Natalie Keepers and David Eisenhauer, Virginia Tech students, allegedly planned the crime to abduct and kill Nicole Lovell in late January at the Cook Out, a fast-food chain restaurant, in Blacksburg, Virginia, authorities said Thursday, Feb. 4.

The details were spilled in the courtroom where Keepers filed for a petition for bail.

Mary Pettitt, a commonwealth prosecutor, detailed everything Natalie Keepers told the FBI investigators during the interrogations.

"I was excited to be part of something secretive and special," Keepers told the investigators according to Pettitt.

Pettitt also said that Keepers told the investigators that before they did the crime, she and Eisenhauer went to talk about the details first and created a plan on how they could kill Lovell over dinner. That is when Eisenhauer informed Keepers that the plan would start by tempting Nicole to go out of her home. Then lure her to come with him in a remote location "on the guise of a date" and, using a knife, he will cut her throat.

After constructing the plan, they left the restaurant and executed it, Pettitt said.

According to ABC News, Keepers bought a shovel in Walmart with Eisenhauer before they committed the crime and cleaning supplies after with Lovell's lifeless body still in the trunk of the car.

When asked by the police, Eisenhauer confirmed that he and Lovell had communication days before she disappeared. Pettitt also said that according to him, he has visited Lovell outside of her apartment by 12:39 a.m. Jan 27 in Blacksburg, the same time she last logged on to her social media accounts and went missing.

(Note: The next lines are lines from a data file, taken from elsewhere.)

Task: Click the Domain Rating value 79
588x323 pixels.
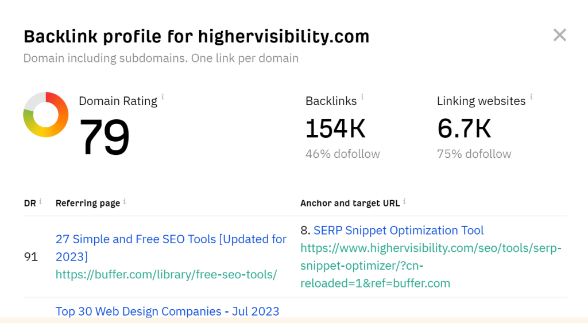Action: [104, 137]
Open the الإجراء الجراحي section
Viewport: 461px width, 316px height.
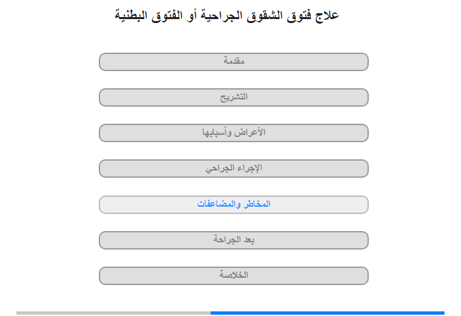point(234,169)
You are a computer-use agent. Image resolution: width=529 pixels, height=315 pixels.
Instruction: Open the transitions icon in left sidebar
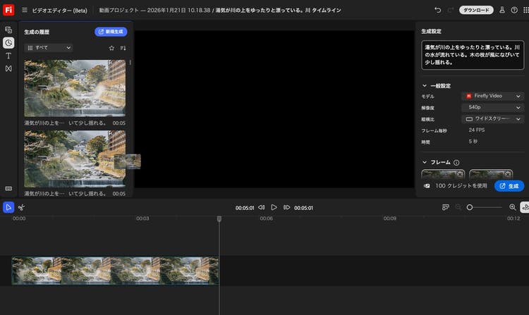tap(8, 68)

As reported by CNN, the investigators believe that Eisenhauer was in an inappropriate relationship with Lovell. And because the girl has recent plans of exposing it, Eisenhauer with Keepers decided to pursue the crime to stop her from doing so.

"She was talking about this boyfriend she had that was 18 and went to college, and his name was David, and showed some text messages off of a Kik and pictures," Stacy Snider, mother of the twins who played with Nicole, said in an interview with The Associated Press.

Kik Interactive, a social media platform which is particularly popular with teenagers, is now helping to solve the crime. Rod McLeod, the spokesperson of the company, said that Kik is now "active in helping the FBI carry out their investigation."

Tim Keepers, Natalie's father, said that he had heard things about Eisenhauer before but has cleared that he knows nothing about the crime.

"It is still very confusing to me," he told the media. "We are just very, very sad."